▶ [EXERCISE PASSAGE]:

------------------------

Correlation-based Multiple Testing Procedures
Priscilla Bacino's Ph.D. Thesis Proposal (Dept. of Mathematical Sciences, MSU)
08/16/2022
Abstract:
Testing many hypotheses simultaneously without adjustment leads to an increased chance of false discoveries. Traditional methods for controlling the rate of spurious detections aim to obtain adjusted evidence for each hypothesis individually. This can lead to diminished power in large-scale testing situations, especially when the single effects may be too weak to be identified.
A combination of signal detection among groups of hypotheses and signal identification of individual hypotheses has the potential to improve statistical power and provide enhanced interpretation of results. An efficient way to test groups of hypotheses and single hypotheses together is to begin testing with the global null hypothesis of no real effect for all variables, then proceed in a hierarchical manner to test smaller and smaller partitions until no more evidence is found or individual hypotheses are encountered.

------------------------

▶ [SOURCE INFORMATION]:
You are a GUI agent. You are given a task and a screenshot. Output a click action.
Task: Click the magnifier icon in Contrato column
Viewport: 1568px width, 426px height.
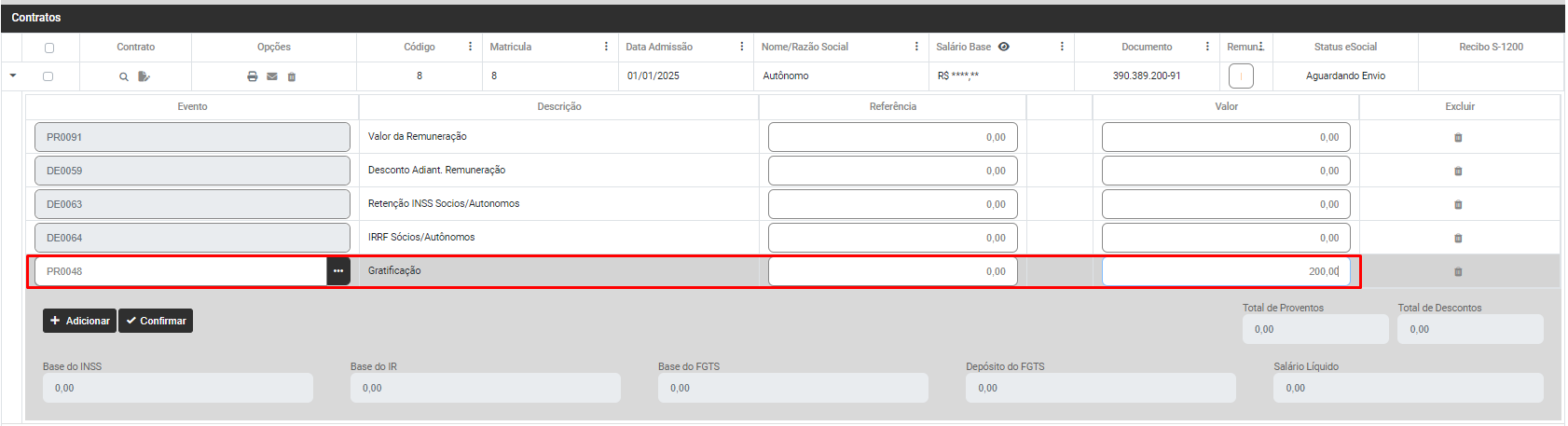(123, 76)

------------------------

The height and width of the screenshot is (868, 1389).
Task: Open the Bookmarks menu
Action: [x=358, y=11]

------------------------

▶ [WORK REQUEST A]: In the multiple testing abstract, what hypothesis does the efficient hierarchical procedure test first?
▶ [WORK REQUEST B]: Continue the multiple testing abstract from its final sentence, adding the next part of the text.

▶ [ANSWER A]: The global null hypothesis of no real effect for all variables.

▶ [ANSWER B]:
We consider a hierarchical multiple testing method of the manner described above. The method was initially proposed by Meinshausen (2008) for selecting correlated variables in linear regression. We focus on applying the method to testing for multiple inter-group differences under the two-group model. The properties of the multiple testing procedure under marginal associations are studied under theory and using simulated data. Simulation and theoretical results show that the method provides family-wise error control. We also see in simulations that there is improvement in performance even at the individual variable level compared to traditional alternative methods. We illustrate the proposed method with data from a study on the response of plasma metabolites to Type I Diabetes Mellitus disease progression in non-obese mice.
Modifications to improve the power of the method as well as extensions to more complex model structures are considered and discussed as next steps.